The problem is no longer what we do; it’s not even what we are. It’s that we are.
But that doesn’t make us some kind of alien agent of destruction. We’re part of nature. We evolved here. And life on Earth, even without humans, never was and never could be a picnic. We’re not responsible for all the suffering of sentient life. Far from it. We’re part of it, too, along with everything else. As Ernest Becker describes it in his Pulitzer Prize-winning book The Denial of Death:
What are we to make of a creation in which the routine activity is for organisms to be tearing others apart with teeth of all types – biting, grinding flesh, plant stalks, bones between molars, pushing the pulp greedily down the gullet with delight, incorporating its essence into one’s own organization, and then excreting with foul stench and gases the residue? Everyone reaching out to incorporate others who are edible to him. The mosquitoes bloating themselves on blood, the maggots, the killer bees attacking with a fury and a demonism, sharks continuing to tear and swallow while their own innards are being torn out …
… An earthquake buries 70 thousand bodies in Peru … a tidal wave washes over a quarter of a million in the Indian Ocean. Creation is a nightmare spectacular taking place on a planet that has been soaked for hundreds of millions of years in the blood of all its creatures.

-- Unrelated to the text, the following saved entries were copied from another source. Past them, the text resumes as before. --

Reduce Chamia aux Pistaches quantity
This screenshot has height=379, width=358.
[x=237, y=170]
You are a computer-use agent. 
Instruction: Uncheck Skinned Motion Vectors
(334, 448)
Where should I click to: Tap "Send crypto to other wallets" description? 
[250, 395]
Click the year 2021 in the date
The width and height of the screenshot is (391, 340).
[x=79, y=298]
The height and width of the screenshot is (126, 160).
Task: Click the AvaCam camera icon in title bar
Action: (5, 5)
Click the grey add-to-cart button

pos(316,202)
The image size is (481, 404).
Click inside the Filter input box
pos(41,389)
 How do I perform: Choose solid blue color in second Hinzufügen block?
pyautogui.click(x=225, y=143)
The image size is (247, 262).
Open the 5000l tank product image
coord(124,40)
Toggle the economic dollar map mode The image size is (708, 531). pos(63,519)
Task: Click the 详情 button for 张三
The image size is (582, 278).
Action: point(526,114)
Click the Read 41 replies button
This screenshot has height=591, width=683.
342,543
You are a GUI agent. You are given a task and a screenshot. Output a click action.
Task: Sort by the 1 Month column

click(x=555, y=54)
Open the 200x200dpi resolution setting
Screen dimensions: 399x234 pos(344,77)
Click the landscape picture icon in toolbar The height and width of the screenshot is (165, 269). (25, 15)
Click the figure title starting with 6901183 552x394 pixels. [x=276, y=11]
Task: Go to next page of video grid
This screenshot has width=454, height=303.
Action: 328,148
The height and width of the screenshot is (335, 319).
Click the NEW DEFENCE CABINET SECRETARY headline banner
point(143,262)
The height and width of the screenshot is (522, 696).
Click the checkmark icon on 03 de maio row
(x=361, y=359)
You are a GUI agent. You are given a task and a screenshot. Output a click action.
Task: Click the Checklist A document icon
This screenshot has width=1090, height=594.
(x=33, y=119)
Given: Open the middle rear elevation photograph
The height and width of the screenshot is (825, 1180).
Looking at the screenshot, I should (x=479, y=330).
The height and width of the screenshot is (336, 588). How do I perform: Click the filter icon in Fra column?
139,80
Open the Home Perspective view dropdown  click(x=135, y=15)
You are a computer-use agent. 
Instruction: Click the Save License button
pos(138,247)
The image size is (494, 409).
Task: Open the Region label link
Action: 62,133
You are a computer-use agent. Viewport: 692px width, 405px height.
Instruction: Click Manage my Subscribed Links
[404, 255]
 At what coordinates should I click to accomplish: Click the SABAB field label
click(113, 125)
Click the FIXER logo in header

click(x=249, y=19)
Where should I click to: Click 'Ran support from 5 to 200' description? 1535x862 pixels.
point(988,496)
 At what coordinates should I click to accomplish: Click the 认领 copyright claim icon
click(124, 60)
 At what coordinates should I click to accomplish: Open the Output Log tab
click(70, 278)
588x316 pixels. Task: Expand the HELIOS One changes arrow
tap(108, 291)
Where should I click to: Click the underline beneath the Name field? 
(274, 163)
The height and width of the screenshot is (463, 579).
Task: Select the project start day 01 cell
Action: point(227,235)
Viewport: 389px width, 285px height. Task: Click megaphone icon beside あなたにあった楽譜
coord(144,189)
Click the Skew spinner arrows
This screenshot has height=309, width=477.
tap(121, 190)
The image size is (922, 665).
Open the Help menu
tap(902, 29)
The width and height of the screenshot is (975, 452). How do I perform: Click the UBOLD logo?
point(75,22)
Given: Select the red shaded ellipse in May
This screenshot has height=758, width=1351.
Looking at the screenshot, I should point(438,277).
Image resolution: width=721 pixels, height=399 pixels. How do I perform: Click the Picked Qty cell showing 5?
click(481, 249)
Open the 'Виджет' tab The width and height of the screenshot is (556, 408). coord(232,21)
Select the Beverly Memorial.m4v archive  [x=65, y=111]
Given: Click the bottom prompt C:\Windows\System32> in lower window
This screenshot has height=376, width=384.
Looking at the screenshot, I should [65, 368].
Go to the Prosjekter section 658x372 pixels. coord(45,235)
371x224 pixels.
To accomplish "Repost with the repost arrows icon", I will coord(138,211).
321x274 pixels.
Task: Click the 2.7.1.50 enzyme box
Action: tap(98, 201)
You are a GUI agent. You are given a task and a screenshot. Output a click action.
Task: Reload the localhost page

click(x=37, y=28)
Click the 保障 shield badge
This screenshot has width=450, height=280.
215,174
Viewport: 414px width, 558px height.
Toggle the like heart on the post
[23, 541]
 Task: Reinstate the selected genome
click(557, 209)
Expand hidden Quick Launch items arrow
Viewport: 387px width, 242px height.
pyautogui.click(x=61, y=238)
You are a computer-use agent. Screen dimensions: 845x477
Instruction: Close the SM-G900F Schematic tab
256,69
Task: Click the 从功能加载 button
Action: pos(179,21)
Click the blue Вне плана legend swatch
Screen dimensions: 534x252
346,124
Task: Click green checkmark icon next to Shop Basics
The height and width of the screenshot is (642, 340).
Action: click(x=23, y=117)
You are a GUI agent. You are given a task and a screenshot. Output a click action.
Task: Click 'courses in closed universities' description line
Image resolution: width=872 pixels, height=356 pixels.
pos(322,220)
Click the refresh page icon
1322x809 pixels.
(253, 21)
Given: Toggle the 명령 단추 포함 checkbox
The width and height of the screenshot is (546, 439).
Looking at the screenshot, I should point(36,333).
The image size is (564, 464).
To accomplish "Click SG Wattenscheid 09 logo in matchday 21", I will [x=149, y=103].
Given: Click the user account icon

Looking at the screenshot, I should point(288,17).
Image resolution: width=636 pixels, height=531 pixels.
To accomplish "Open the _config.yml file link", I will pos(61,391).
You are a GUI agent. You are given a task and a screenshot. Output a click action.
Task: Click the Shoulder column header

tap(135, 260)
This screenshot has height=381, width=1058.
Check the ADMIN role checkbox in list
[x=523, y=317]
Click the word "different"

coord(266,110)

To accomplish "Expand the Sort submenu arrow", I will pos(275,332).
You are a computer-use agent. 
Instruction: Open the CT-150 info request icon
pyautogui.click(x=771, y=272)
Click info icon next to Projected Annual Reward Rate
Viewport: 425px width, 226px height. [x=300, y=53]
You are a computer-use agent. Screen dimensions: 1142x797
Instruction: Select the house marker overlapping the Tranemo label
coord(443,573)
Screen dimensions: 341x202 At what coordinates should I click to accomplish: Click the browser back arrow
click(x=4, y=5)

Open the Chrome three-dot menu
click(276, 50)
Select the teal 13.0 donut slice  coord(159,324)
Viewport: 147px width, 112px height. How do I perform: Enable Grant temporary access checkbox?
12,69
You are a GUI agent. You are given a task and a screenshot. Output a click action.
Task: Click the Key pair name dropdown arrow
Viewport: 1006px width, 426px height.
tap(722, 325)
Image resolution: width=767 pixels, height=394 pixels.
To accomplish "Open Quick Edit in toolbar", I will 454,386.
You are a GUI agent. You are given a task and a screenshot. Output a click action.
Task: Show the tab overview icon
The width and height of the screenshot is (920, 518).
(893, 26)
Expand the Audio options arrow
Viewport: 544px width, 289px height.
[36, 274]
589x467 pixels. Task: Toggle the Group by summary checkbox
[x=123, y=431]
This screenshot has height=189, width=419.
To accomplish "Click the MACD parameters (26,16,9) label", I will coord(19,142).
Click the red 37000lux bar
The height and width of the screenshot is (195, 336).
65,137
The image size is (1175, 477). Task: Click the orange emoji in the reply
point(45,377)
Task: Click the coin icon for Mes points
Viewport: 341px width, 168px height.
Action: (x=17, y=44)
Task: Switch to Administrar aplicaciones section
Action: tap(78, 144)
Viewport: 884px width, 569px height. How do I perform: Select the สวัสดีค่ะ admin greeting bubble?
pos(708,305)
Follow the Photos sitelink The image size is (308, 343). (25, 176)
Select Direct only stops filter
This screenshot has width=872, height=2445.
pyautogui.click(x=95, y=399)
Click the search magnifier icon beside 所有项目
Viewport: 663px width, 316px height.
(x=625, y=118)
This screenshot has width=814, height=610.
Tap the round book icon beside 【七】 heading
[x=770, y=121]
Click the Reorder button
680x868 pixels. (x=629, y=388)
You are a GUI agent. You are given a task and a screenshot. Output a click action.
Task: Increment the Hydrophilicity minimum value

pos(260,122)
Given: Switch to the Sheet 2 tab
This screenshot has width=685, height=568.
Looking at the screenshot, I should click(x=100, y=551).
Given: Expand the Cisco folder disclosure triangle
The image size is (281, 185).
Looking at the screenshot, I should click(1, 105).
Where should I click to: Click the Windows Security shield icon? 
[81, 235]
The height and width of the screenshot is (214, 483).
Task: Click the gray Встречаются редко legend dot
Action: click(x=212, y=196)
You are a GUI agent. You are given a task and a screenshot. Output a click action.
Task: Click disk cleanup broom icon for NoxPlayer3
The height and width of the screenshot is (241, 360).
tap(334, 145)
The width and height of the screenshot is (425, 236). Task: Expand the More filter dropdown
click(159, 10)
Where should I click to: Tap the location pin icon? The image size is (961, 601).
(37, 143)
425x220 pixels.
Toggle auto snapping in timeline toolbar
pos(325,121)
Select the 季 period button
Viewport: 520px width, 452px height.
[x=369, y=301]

When you think about it in those terms, you could even argue that with our vast arsenal of destruction as we tear open the bowels of Earth to release millions of years of stored CO2 and methane into the atmosphere and the oceans, with all the weaponry we’ve built to unleash upon each other, along with hundreds of nuclear power plants that will melt down when the power grid goes down (which it will), perhaps a visitor from another planet would reasonably conclude that the extinction we’re bringing on is something of a mercy killing.
Whatever the case, all we can do – those of us whose consciousness reaches out to embrace our fellow creatures – is to help relieve some of the suffering that’s all around us, wherever we can, however we can.
And perhaps then, just possibly, in doing this we’ll be doing something more. As our own species continues to unleash mass extinction on the planet, perhaps those few of us who work together to ease the suffering are bringing into being a new kind of consciousness, one that can take form as part of the cosmos when life has been extinguished on the planet where it was born.
If such were indeed possible, it would certainly make up for everything that had gone before. And while it would be our destiny to die, as it were in childbirth, as we bring into being a consciousness beyond ourselves, that new consciousness would contain the essence of all of creation – all that is and ever was on this beautiful, wondrous, but pain-ridden world.
Just a fantasy? Yes. But we live in a universe of infinite possibility. Astronomers tell us that 95 percent of what’s in the space all around us is invisible to us and, for now, entirely mysterious. Why, then, should we not imagine a future where we reconcile ourselves with the rest of nature and, in our final hours, amid the chaos of mass extinction, open the door to another kind of world, one that’s brought into being simply by “widening our circle of compassion to embrace all living creatures and the whole of nature in its beauty”?